Karif,
I am THRILLED for you!!! Most people are sad because they don't "get it" that autism is a whole spectrum of problems but they can ALL be treated. While not all kids on the autistic spectrum will live "normal" lives, there is so much more room for hope now than their used to be. Most people still think an autistic child doesn't interact with the world at all, just sits and rocks and flaps.
It just ain't so! With the autism diagnosis you have SO MANY doors to therapy open, and so many new therapies are being used!! Be SURE to get in to a good private Occupational Therapist (OT) for help with sensory issues. It is PROVEN that brushing therapy can help REWIRE the BRAIN. I don't know of any other therapy that is shown to do this. The earlier you start it the more progress the child can make! I never would have believed it if my own children hadn't made so much progress! In 2nd grade my son missed 9 o rmore days every QUARTER because he was so overwhelmed he would just start vibrating, visibly trembling with too much sensory overload. He also would get pale and if I didn't keep him home he ended up getting sick. We did the Occupational Therapist (OT) starting in first grade. By third grade he missed 2 days ALL YEAR due to sensory overload!! They were in the first month of school, after that he was just fine and eager to go to school every day.
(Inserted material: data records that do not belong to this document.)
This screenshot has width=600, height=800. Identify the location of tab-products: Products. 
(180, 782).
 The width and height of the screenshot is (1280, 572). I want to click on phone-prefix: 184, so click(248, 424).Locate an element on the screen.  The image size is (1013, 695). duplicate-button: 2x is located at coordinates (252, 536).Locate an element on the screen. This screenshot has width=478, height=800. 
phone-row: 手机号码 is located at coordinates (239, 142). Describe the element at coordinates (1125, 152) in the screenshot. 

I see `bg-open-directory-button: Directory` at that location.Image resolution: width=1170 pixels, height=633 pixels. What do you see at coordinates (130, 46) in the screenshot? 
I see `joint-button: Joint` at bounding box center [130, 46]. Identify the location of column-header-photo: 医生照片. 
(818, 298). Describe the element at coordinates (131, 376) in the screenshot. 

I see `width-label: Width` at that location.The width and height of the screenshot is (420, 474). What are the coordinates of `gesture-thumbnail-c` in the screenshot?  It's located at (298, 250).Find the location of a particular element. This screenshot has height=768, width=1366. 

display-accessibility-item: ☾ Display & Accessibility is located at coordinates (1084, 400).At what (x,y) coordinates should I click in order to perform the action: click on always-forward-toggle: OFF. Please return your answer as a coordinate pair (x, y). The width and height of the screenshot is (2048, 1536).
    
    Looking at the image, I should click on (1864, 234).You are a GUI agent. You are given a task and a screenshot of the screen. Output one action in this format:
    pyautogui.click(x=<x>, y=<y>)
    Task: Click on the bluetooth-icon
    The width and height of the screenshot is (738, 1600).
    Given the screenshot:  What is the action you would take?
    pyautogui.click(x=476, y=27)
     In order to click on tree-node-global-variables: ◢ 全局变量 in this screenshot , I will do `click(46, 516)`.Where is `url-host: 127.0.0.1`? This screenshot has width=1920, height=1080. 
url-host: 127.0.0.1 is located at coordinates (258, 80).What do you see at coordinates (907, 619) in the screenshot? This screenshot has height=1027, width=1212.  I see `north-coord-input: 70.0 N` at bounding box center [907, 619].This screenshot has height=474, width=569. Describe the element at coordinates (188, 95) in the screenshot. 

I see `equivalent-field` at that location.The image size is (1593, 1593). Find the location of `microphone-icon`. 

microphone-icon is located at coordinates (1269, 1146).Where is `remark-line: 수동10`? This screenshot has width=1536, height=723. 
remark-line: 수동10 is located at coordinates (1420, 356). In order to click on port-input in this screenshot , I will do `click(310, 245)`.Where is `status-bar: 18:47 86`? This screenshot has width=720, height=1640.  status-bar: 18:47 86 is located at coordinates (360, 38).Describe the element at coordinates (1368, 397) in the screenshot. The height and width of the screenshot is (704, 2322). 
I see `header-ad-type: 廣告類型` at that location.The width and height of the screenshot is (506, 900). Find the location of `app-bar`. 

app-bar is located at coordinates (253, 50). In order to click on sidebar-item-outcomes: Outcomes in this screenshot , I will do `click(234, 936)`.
There are also a lot of programs that started in the last few years, esp withing the head start group, that target autism specifically.
It really is a hopeful diagnosis now, but most people don't know it.
He may need medications to deal with symptoms, and that may always be true. But it is due to very real differences in how his brain is made. Adding the alcohol effects just means it will be harder, and medication may be more necessary. Just make sure you start with a very low dose and increase very slowly. I ask the doctor to start my kids (and me!) at half the normal starting dose and increase twice as slowly. So if 10 mgs to start, with an increase to 20 mgs after a week is the "usual", then we start at 5 mgs and increase it by 5 more mgs after 2 weeks. It drives our pediatrician nuts, because she wants quick progress, but that is her problem. She isn't home to deal with any potential problems. I am. And, more importantly, the child is on the front line of any problems.
Enjoy your happiness in having a diagnosis. Know that we are happy that you now have a road map to help guide you!